(Dataset entries)
+++

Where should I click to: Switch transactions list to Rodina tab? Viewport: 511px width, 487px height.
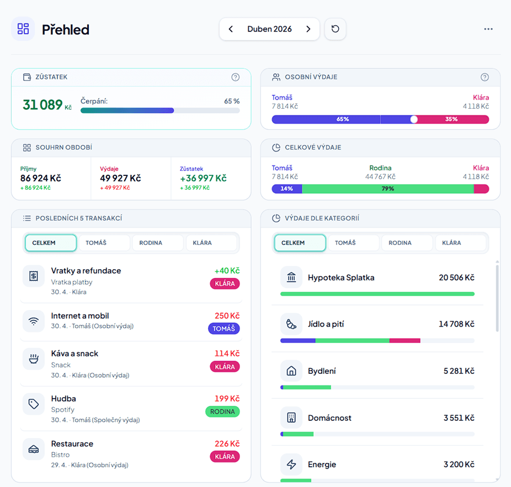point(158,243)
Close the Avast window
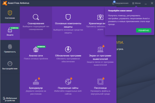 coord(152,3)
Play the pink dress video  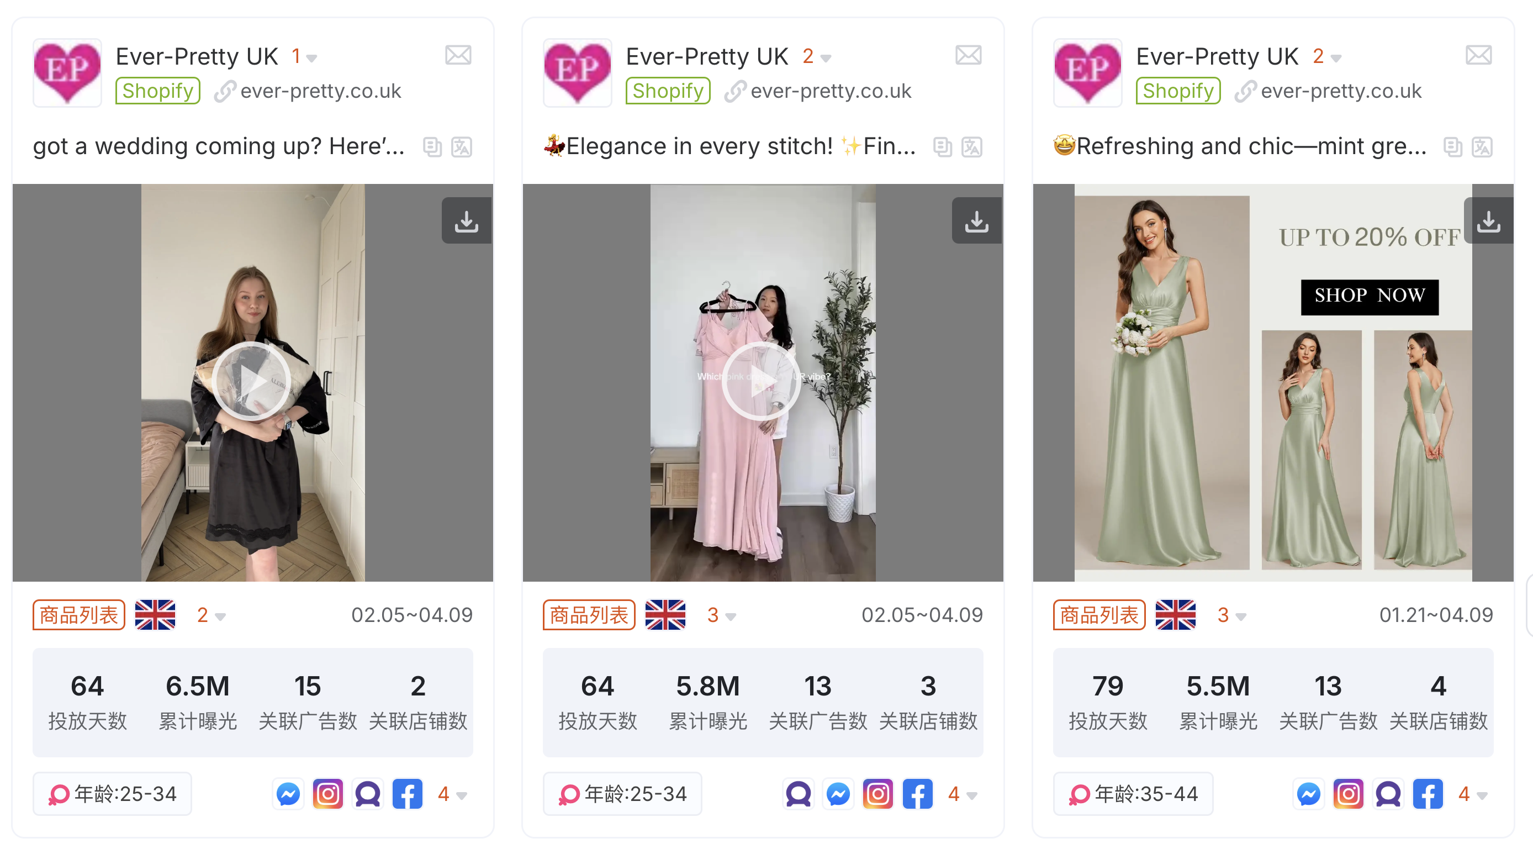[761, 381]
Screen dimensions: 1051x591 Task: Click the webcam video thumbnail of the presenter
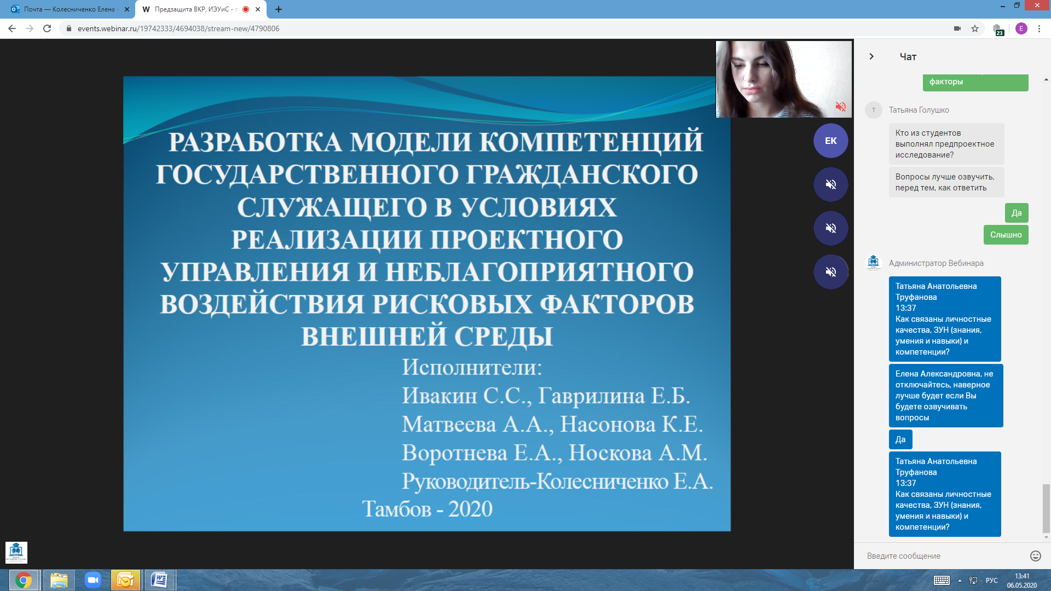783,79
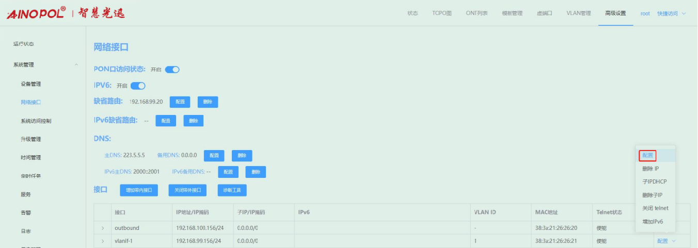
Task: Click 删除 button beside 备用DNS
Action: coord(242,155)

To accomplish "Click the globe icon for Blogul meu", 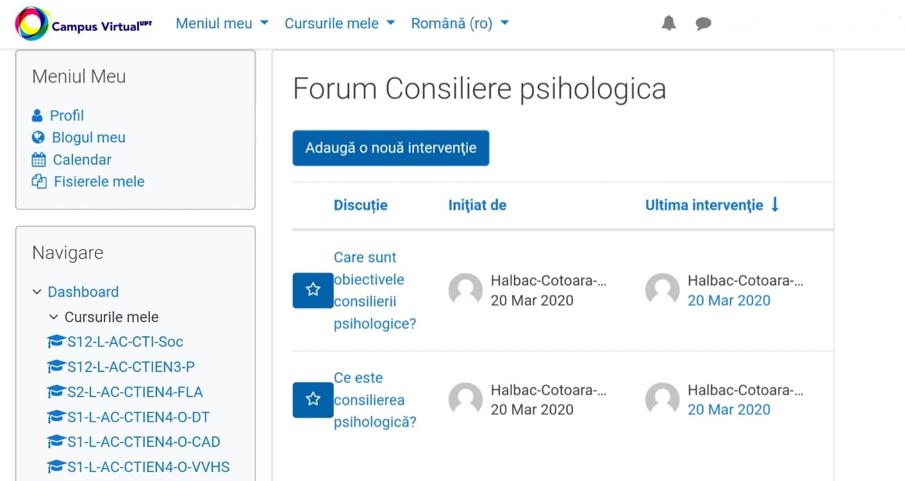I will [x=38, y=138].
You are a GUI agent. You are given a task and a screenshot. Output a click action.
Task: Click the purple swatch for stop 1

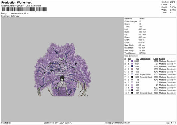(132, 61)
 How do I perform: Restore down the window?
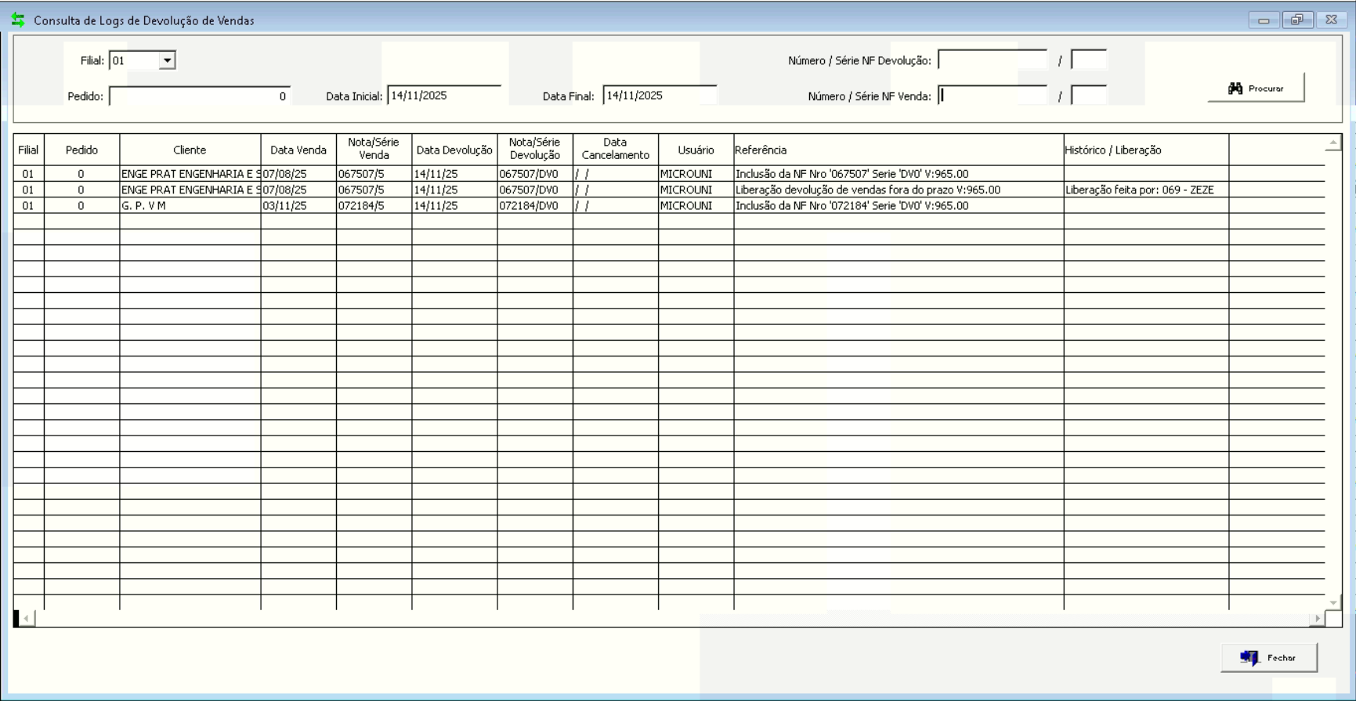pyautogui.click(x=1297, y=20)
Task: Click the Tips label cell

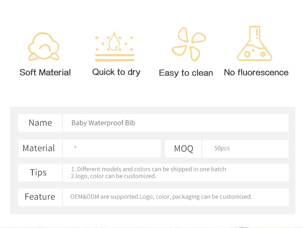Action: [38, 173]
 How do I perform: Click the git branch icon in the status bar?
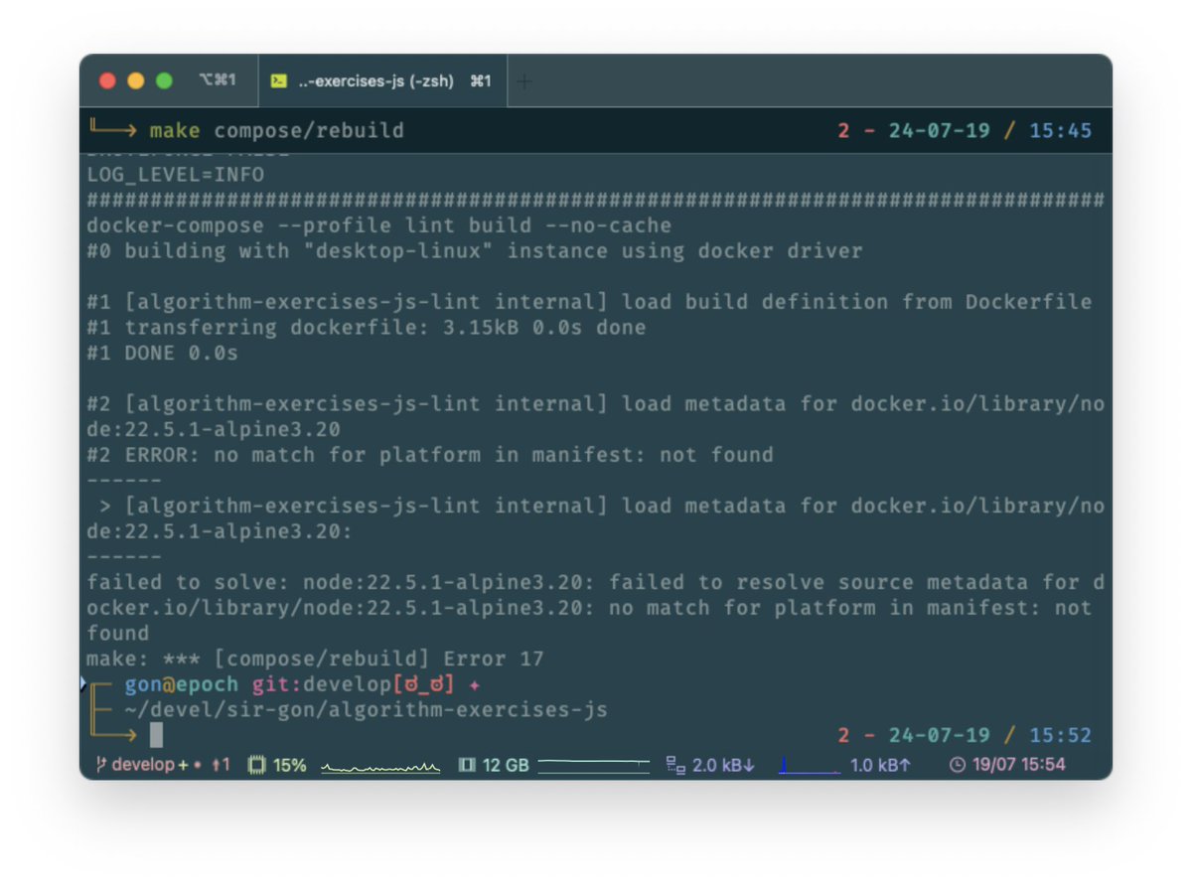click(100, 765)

+++

From the line that contains "How do I perform: Click" to the final line of the entries, reproduce every line exactly, both ends included. Leave out all pictures.

 How do I perform: Click the git branch icon in the status bar?
click(100, 765)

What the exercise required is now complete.